Consigne donnée
Reproduisez à l'identique, dans le récit du déménagement ci-dessous, tout le passage qui va de « Un matin, alors » jusqu'à « d'un calme parfait. ».

Section du document

Envahi par la Haine.

Du déménagement qui suivit ma rencontre virtuelle avec Maria, je n'ai, bien qu'il ait chamboulé mon existence, que d'assez vagues souvenirs.  Sauf un, précis : la garde-robe de la chambre de mes parents était en chêne massif. Ses panneaux se fixaient à la base par des goujons dont la tête sphérique était percée de deux trous perpendiculaires où l'on introduisait une tige pour procéder au vissage, quart de tour après quart de tour. Mais ce dont je me souviens surtout, c'est de l'odeur qui régnait dans ce meuble : un mélange de lavande et de boisé.

HaineMe voici donc installé dans notre nouvelle maison, bien plus spacieuse que la précédente. De l'autre côté de la rue coulait une rivière, plus étroite que la Sambre que je venais d'abandonner mais charriant des eaux tout aussi sombres et menaçantes.

Un matin, alors que depuis quelques mois je commençais à m'adapter à ma nouvelle existence, je découvris, avec stupéfaction qu'il y avait soixante centimètres d'eau dans les caves et qu'à l'arrière de la maison, la cour, un grand bac bétonné creusé dans le sol, s'était transformée en bassin de natation aux eaux noirâtres. Mon frère et moi trouvions ça très amusant. Nous étions bien les seuls, notre mère était consternée. Notre père, lui, était comme en toute circonstance, d'un calme parfait.

Données fournies
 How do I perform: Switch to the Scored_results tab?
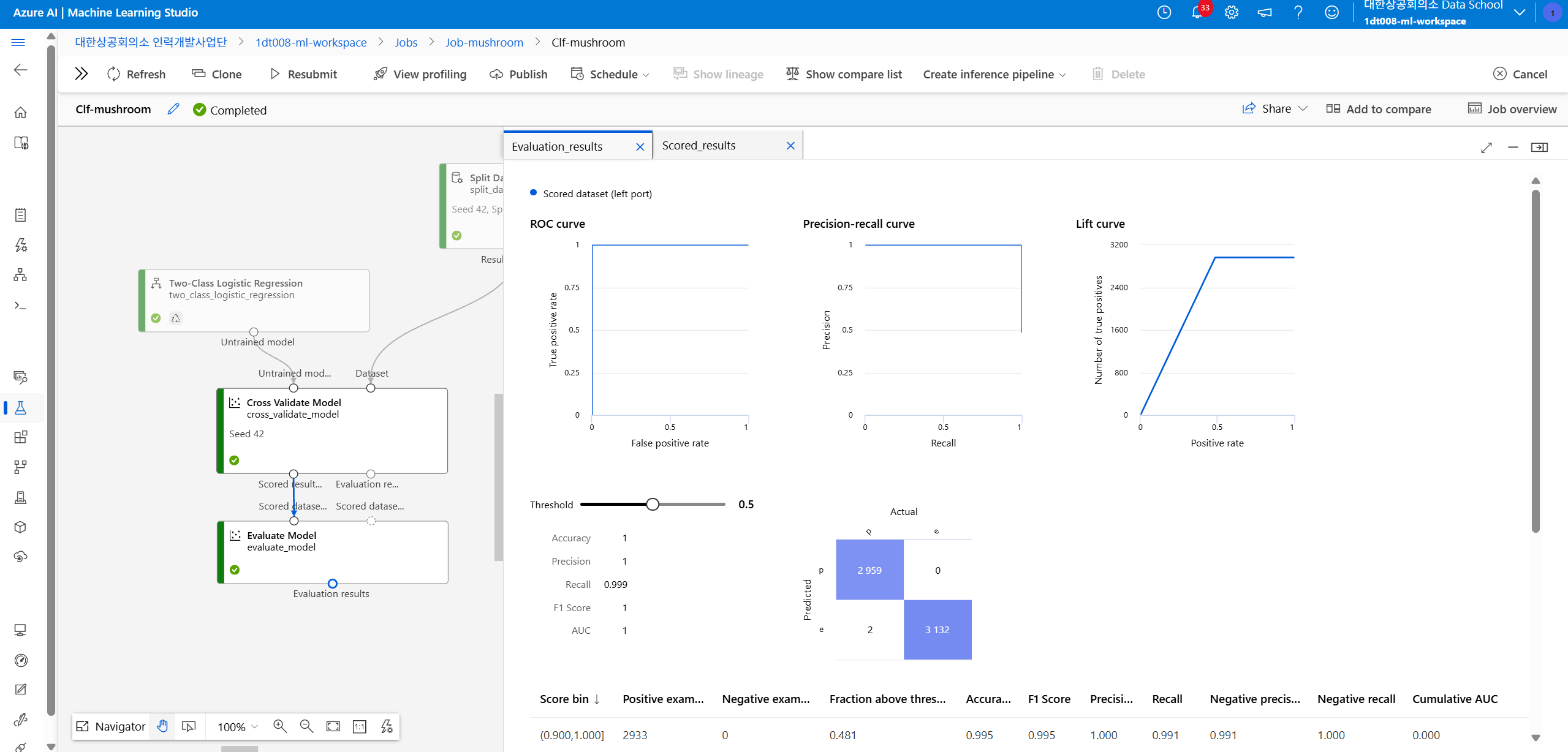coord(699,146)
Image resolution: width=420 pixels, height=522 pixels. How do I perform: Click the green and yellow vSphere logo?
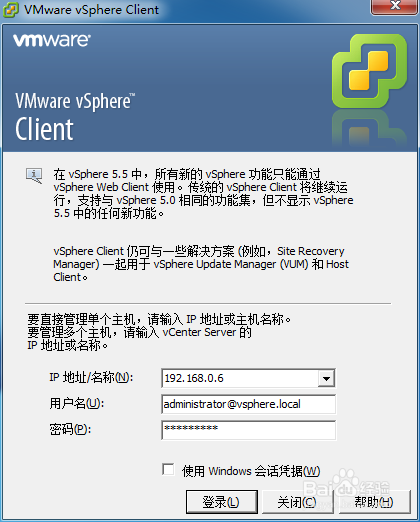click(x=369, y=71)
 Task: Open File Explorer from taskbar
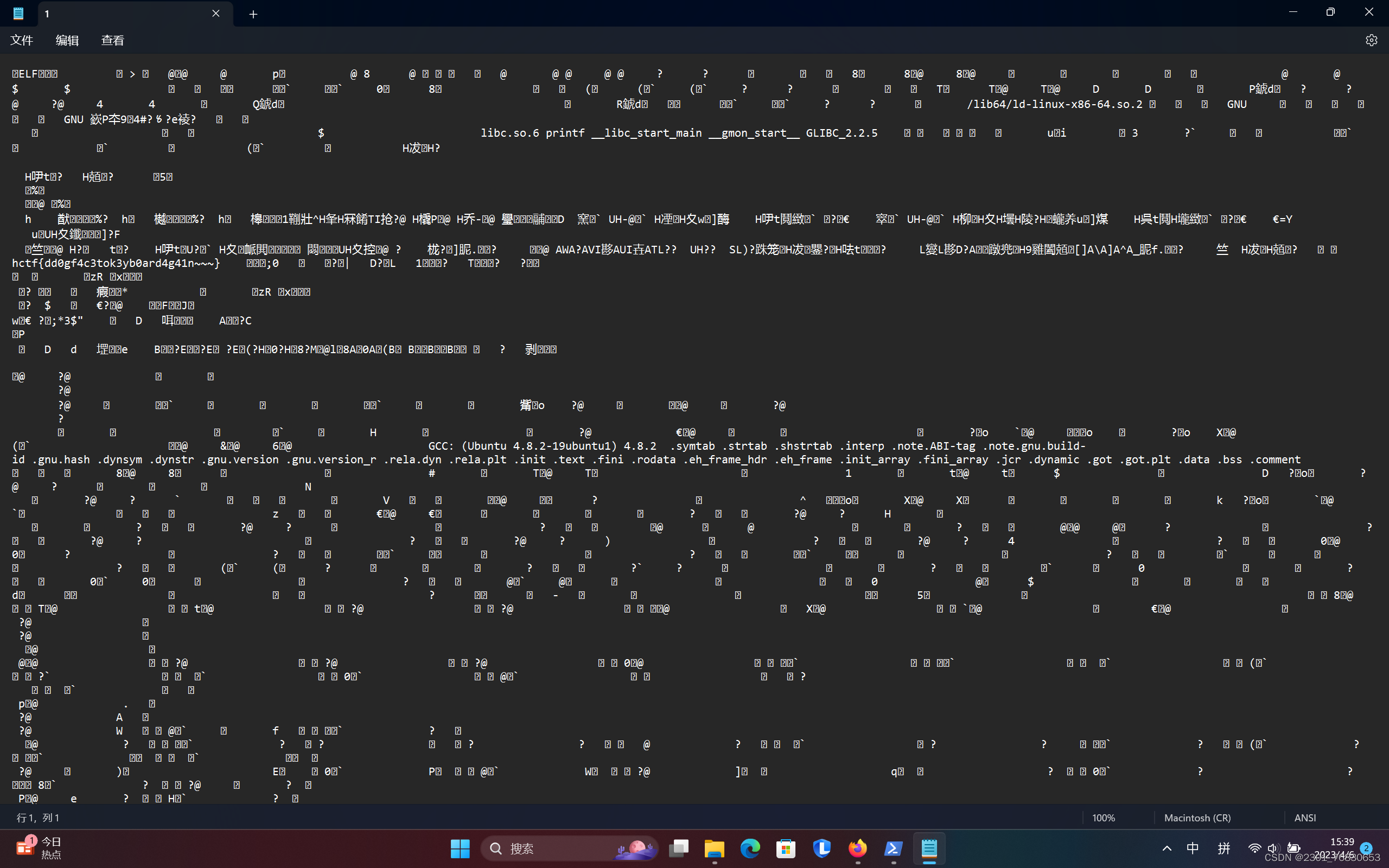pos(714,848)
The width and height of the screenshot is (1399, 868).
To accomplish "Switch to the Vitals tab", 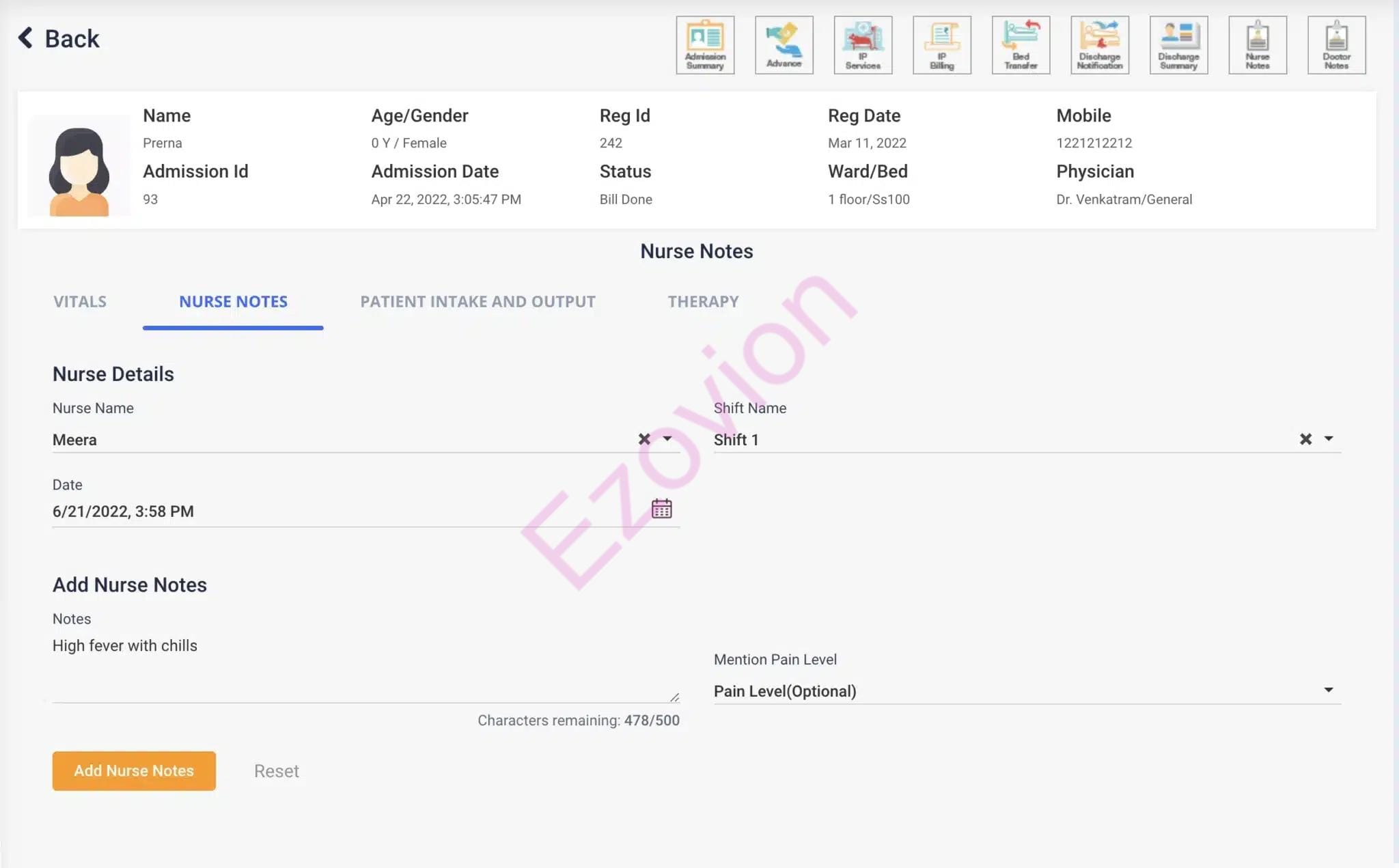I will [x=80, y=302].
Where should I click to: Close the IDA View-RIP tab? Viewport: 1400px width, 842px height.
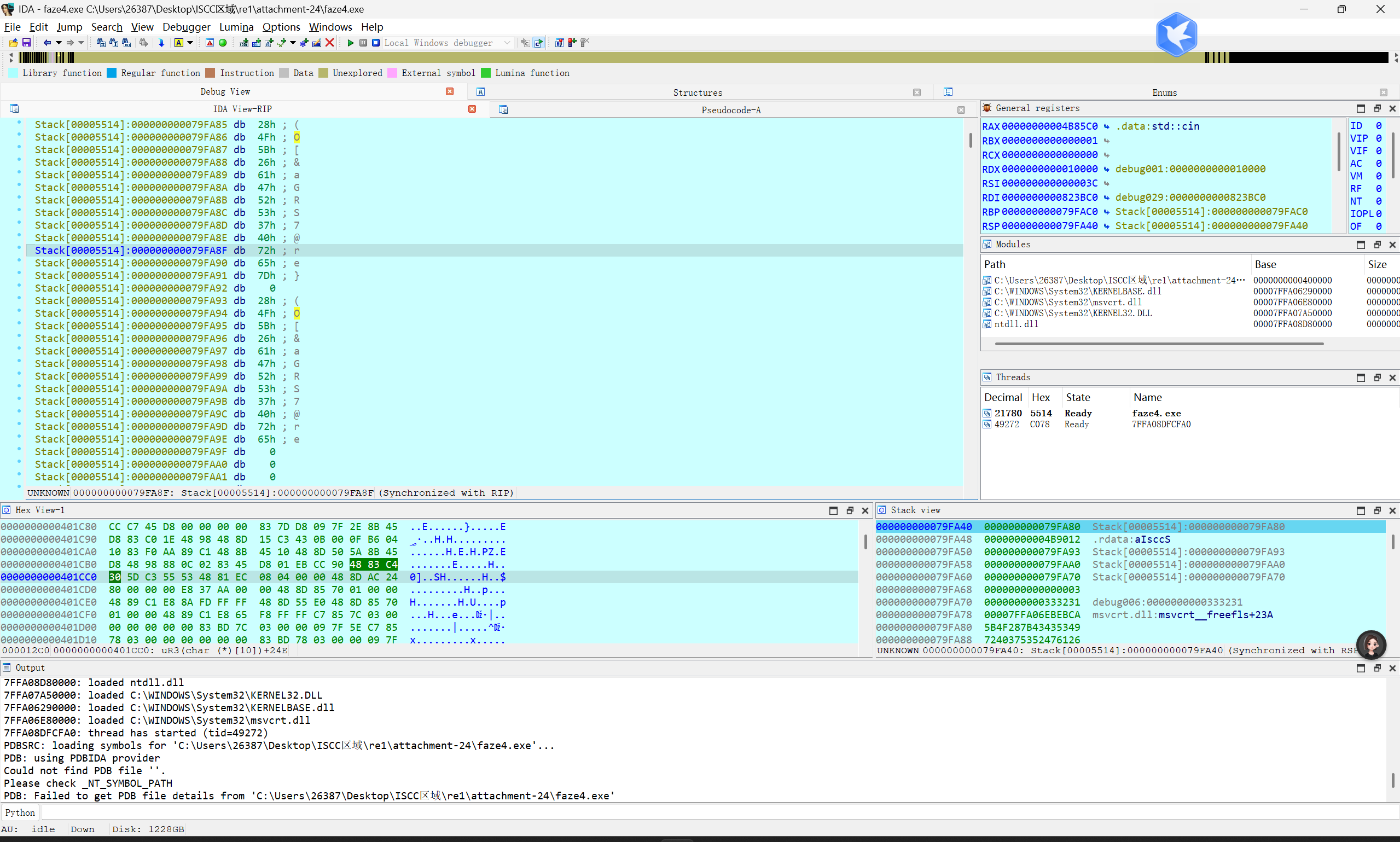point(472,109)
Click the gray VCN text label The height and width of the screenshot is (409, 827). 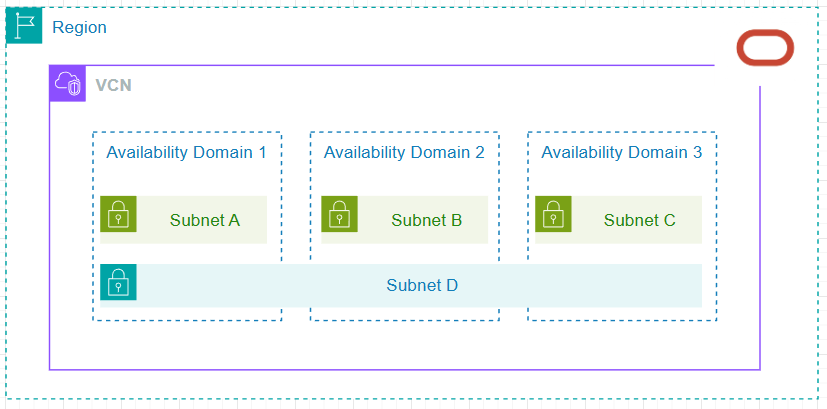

Résultat
Un matin, alors que depuis quelques mois je commençais à m'adapter à ma nouvelle existence, je découvris, avec stupéfaction qu'il y avait soixante centimètres d'eau dans les caves et qu'à l'arrière de la maison, la cour, un grand bac bétonné creusé dans le sol, s'était transformée en bassin de natation aux eaux noirâtres. Mon frère et moi trouvions ça très amusant. Nous étions bien les seuls, notre mère était consternée. Notre père, lui, était comme en toute circonstance, d'un calme parfait.